On Wednesday, world gold prices rose slightly due to a weakening dollar and concerns about the Fed regarding the upcoming interest rate decision. Information on world spot gold today is summarized in its entirety based on reports from Tradingview.com. The spot gold price rose by 0.1% to $1,963.86 per ounce at 0220 GMT. Meanwhile, the US gold futures price was recorded at $1,979.70. The weakening of the dollar index (DXY) caused gold prices to be traded cheaply for buyers using other currencies. This provided additional support for gold prices. The upward trend in gold prices remains intact, and the big question now is when the Federal Reserve (The Fed) will stop its interest rate hike campaign. Ilya Spivak, head of global macro at Tastylive, said that when there is more clarity on this, gold prices could rise even higher.
"If the Fed ends up looking more hawkish because inflation is more persistent, with headwinds like the debt ceiling removed, the risk is significant," he said. In this context, the statement refers to the possibility that the Federal Reserve could adopt a more hawkish stance, that is, a tighter policy on inflation. If the Fed views higher inflation as something that is going to persist for a longer period of time, then they may take more aggressive action to raise interest rates and control inflation. Bullion, like gold, which does not pay interest, tends to become less attractive in a high interest rate environment.
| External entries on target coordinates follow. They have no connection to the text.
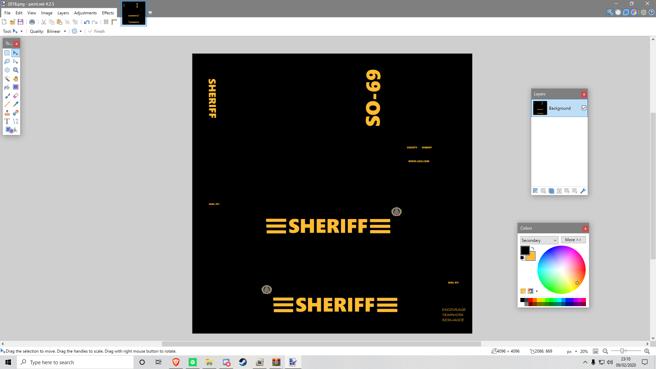Click the Add New Layer icon
Image resolution: width=656 pixels, height=369 pixels.
[535, 191]
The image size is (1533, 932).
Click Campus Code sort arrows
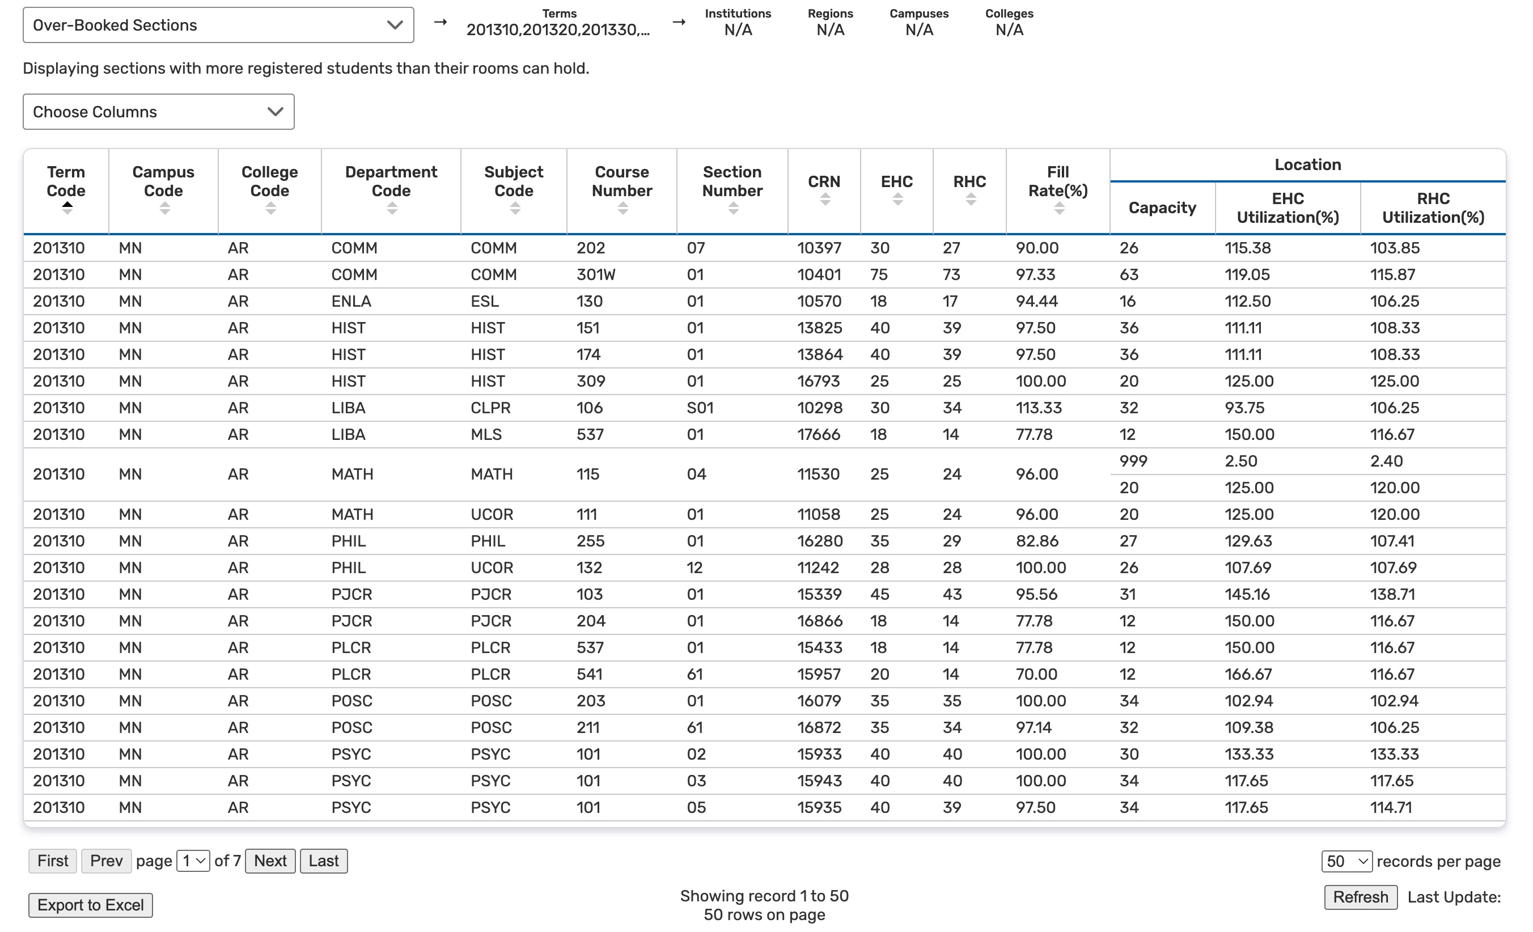point(164,208)
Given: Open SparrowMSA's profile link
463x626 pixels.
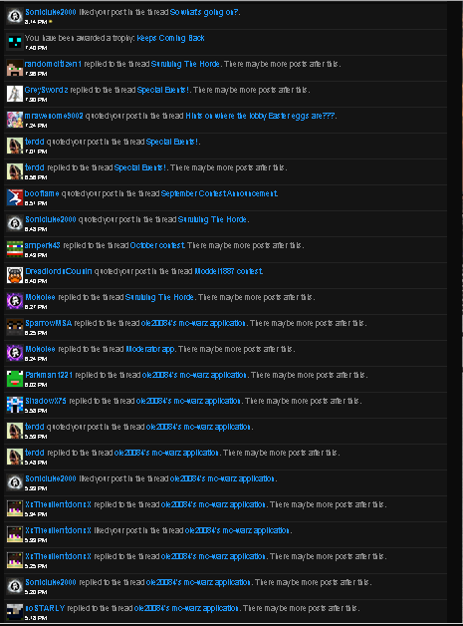Looking at the screenshot, I should pyautogui.click(x=48, y=323).
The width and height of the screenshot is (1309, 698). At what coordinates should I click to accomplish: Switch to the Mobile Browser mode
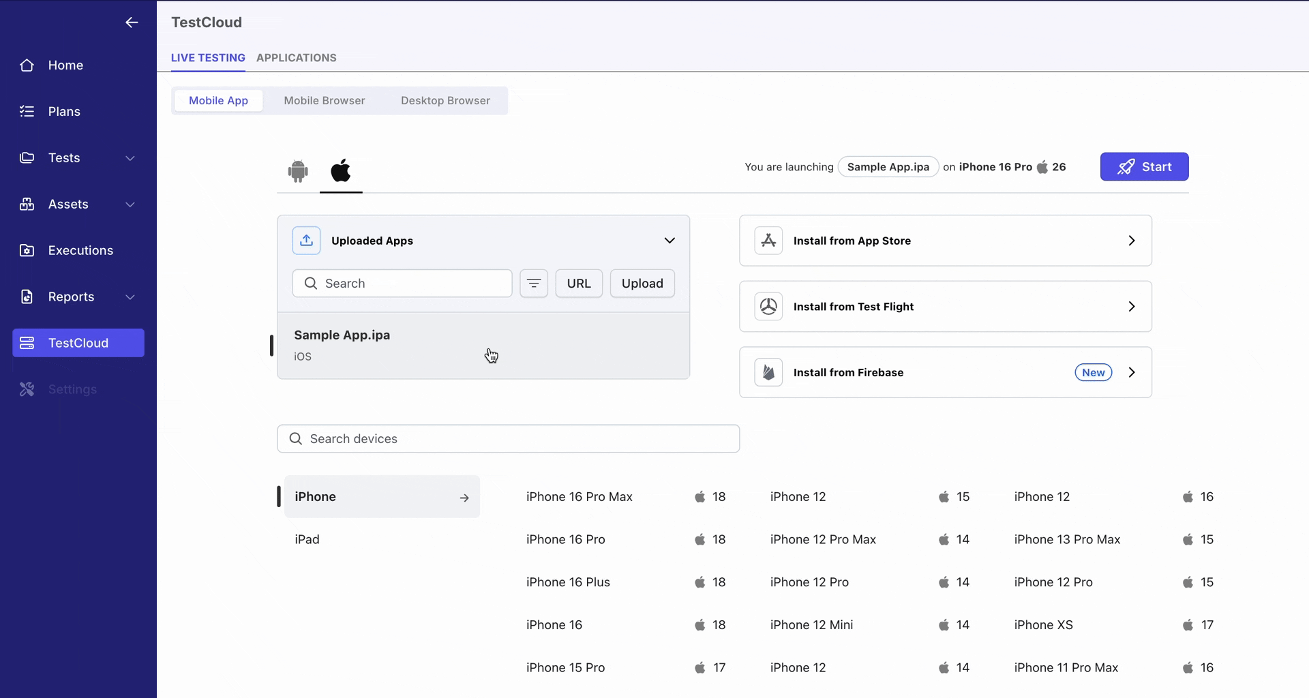pyautogui.click(x=325, y=100)
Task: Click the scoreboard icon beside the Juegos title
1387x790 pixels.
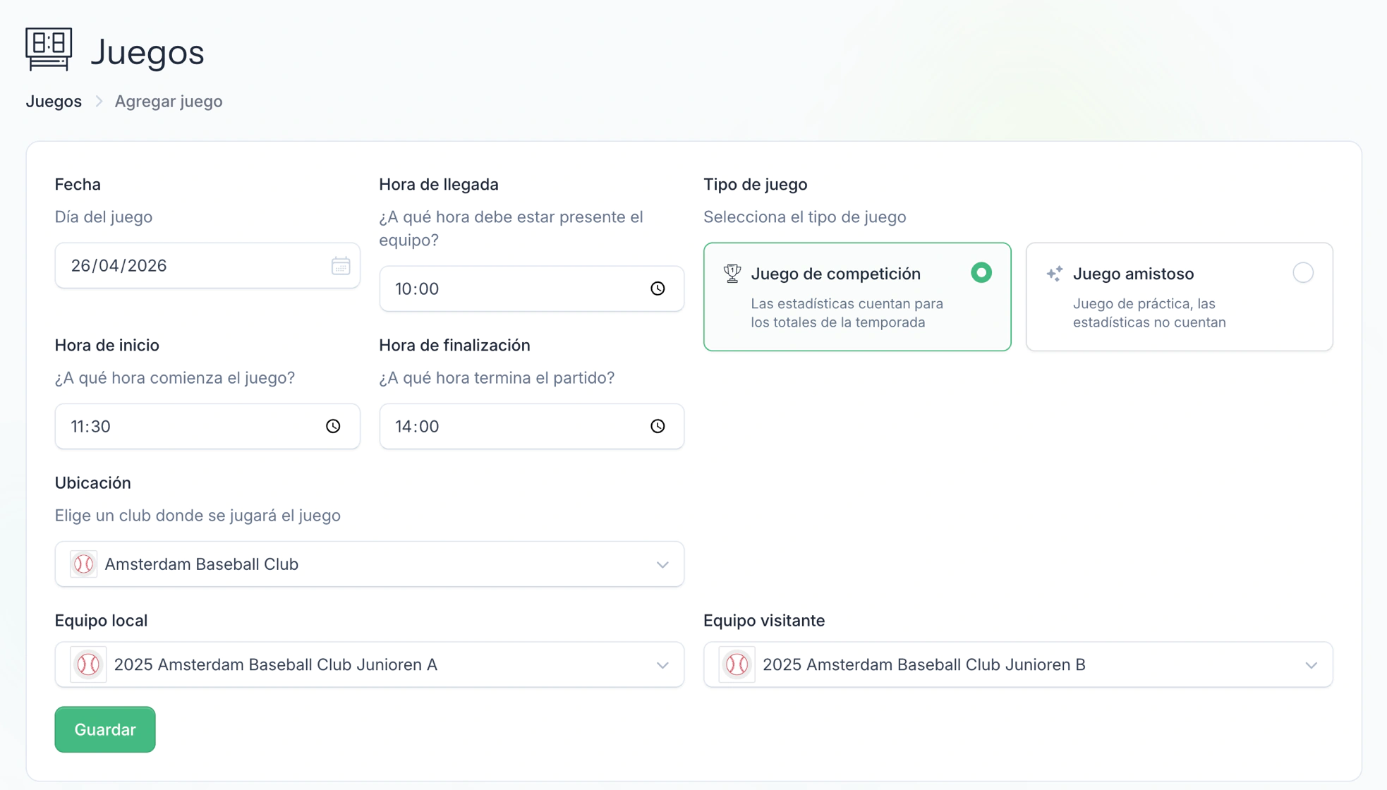Action: (49, 49)
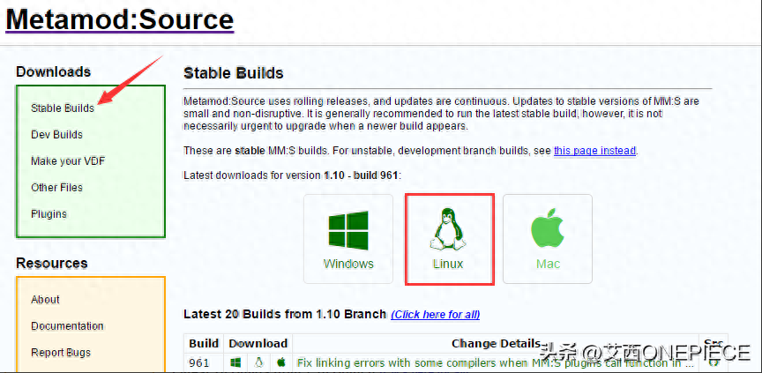Screen dimensions: 762x373
Task: Click Report Bugs in Resources
Action: pyautogui.click(x=61, y=353)
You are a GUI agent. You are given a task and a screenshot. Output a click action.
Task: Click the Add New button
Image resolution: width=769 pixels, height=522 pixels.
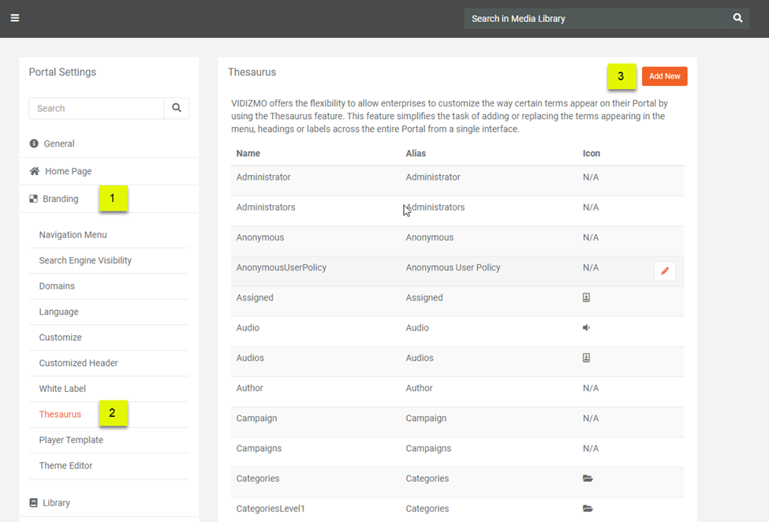pos(664,76)
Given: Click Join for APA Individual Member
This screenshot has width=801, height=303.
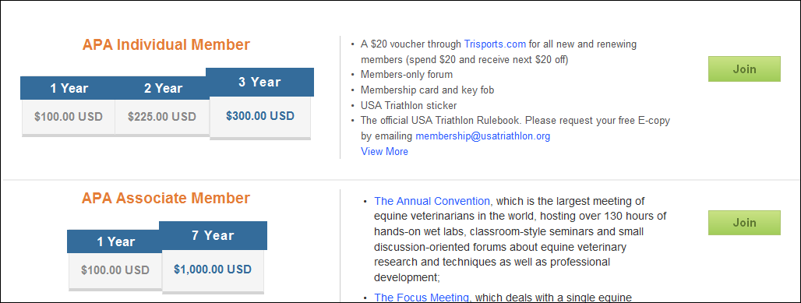Looking at the screenshot, I should [x=744, y=69].
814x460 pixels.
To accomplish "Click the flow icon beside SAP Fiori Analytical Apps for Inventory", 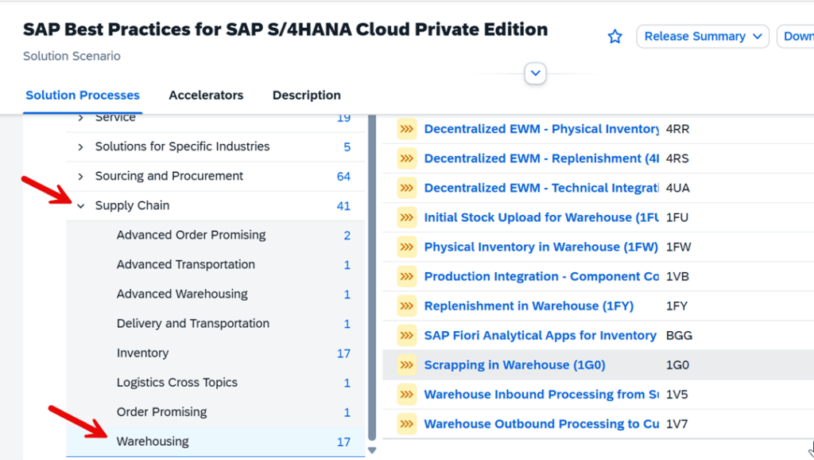I will click(x=406, y=335).
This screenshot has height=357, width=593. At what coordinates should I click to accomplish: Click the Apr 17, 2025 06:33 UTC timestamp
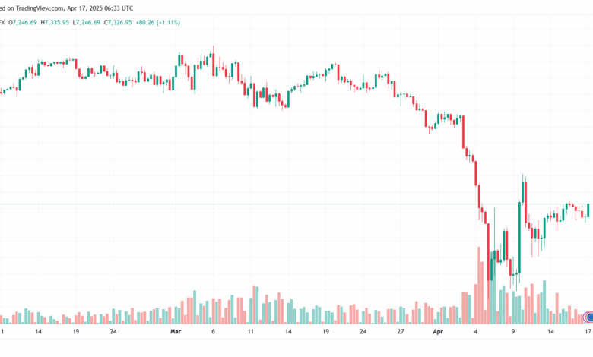tap(100, 8)
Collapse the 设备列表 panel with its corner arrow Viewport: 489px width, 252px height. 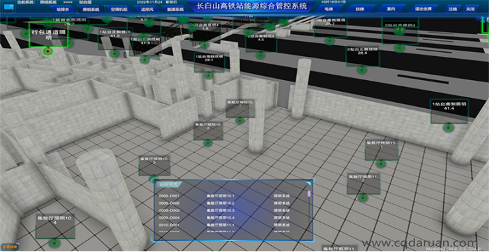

Supply pressures have eased in May, according to data released by the New York Federal Reserve on Tuesday, gradually easing one of the main factors that has been driving inflationary pressures around the world. Ahead of next week’s Federal Reserve meeting, the May U.S. consumer price report due on June 13 will give investors more clarity on the health of the world’s largest economy, given recent mixed economic data and dovish statements from Fed officials. Fed fund futures show traders are pricing in an 80.6% chance that the Fed will keep interest rates unchanged at 5%-5.25%, according to CMEGroup’s Fedwatch tool. However, they see a 51% chance of another 25 basis point hike in July. Meanwhile, China’s May trade data tops the Asia-Pacific economic data and event calendar on Wednesday, drawing investor interest to see if the surprise import downturn in April will repeat itself.